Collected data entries
#####

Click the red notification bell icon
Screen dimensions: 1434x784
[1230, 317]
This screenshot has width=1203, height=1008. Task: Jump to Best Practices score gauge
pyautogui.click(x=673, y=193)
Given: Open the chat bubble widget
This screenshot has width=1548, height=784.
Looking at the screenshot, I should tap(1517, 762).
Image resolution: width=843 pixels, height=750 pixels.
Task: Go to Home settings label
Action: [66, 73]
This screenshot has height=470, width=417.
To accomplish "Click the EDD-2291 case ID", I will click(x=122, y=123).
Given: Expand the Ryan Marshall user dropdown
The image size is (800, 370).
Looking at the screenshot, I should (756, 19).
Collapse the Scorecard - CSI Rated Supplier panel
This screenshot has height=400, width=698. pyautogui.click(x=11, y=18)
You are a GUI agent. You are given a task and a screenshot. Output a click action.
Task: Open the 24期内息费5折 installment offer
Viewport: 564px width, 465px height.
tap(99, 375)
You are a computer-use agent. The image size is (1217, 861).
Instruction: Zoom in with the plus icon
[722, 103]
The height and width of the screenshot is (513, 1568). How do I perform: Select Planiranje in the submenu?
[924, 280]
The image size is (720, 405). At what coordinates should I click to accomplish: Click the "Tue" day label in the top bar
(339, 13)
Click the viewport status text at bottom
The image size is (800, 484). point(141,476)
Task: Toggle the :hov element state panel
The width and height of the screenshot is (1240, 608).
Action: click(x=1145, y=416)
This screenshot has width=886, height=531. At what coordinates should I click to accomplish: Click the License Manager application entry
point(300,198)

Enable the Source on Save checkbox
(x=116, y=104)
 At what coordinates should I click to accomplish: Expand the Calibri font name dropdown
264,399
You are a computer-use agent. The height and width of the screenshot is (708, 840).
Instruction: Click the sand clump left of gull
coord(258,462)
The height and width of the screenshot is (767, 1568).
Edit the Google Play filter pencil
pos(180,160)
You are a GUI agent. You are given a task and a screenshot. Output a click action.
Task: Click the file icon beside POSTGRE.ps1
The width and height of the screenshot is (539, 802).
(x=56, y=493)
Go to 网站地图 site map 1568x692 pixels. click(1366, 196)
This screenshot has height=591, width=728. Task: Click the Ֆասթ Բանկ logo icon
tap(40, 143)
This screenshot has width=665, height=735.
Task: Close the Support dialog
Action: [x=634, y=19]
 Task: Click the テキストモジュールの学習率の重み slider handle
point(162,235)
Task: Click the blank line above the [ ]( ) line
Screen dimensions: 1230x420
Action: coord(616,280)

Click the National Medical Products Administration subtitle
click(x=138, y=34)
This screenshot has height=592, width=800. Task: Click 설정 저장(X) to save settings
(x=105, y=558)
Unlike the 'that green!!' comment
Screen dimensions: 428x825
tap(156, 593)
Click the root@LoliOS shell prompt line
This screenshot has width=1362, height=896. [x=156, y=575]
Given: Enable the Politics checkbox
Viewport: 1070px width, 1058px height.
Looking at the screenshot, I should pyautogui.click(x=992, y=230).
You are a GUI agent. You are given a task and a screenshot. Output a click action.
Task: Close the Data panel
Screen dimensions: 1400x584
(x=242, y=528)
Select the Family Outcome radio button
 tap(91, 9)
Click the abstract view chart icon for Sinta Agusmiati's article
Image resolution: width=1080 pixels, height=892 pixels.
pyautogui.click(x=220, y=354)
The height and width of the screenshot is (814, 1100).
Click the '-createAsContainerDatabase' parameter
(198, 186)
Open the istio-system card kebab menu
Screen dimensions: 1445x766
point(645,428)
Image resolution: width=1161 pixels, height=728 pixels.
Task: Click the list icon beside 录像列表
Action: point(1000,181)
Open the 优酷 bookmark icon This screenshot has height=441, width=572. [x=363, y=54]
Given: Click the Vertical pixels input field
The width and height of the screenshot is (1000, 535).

#####

■ PROBLEM
Using the records above, set down exactly the lines from the one with "Screen dimensions: 428x825" through the one with "Given: Click the Vertical pixels input field", inclusive, and nothing more.

■ SOLUTION FOR THIS EXERCISE
Screen dimensions: 428x825
tap(156, 593)
Click the root@LoliOS shell prompt line
This screenshot has width=1362, height=896. [x=156, y=575]
Given: Enable the Politics checkbox
Viewport: 1070px width, 1058px height.
Looking at the screenshot, I should pyautogui.click(x=992, y=230).
You are a GUI agent. You are given a task and a screenshot. Output a click action.
Task: Close the Data panel
Screen dimensions: 1400x584
(x=242, y=528)
Select the Family Outcome radio button
 tap(91, 9)
Click the abstract view chart icon for Sinta Agusmiati's article
Image resolution: width=1080 pixels, height=892 pixels.
pyautogui.click(x=220, y=354)
The height and width of the screenshot is (814, 1100).
Click the '-createAsContainerDatabase' parameter
(198, 186)
Open the istio-system card kebab menu
Screen dimensions: 1445x766
point(645,428)
Image resolution: width=1161 pixels, height=728 pixels.
Task: Click the list icon beside 录像列表
Action: point(1000,181)
Open the 优酷 bookmark icon This screenshot has height=441, width=572. [x=363, y=54]
Given: Click the Vertical pixels input field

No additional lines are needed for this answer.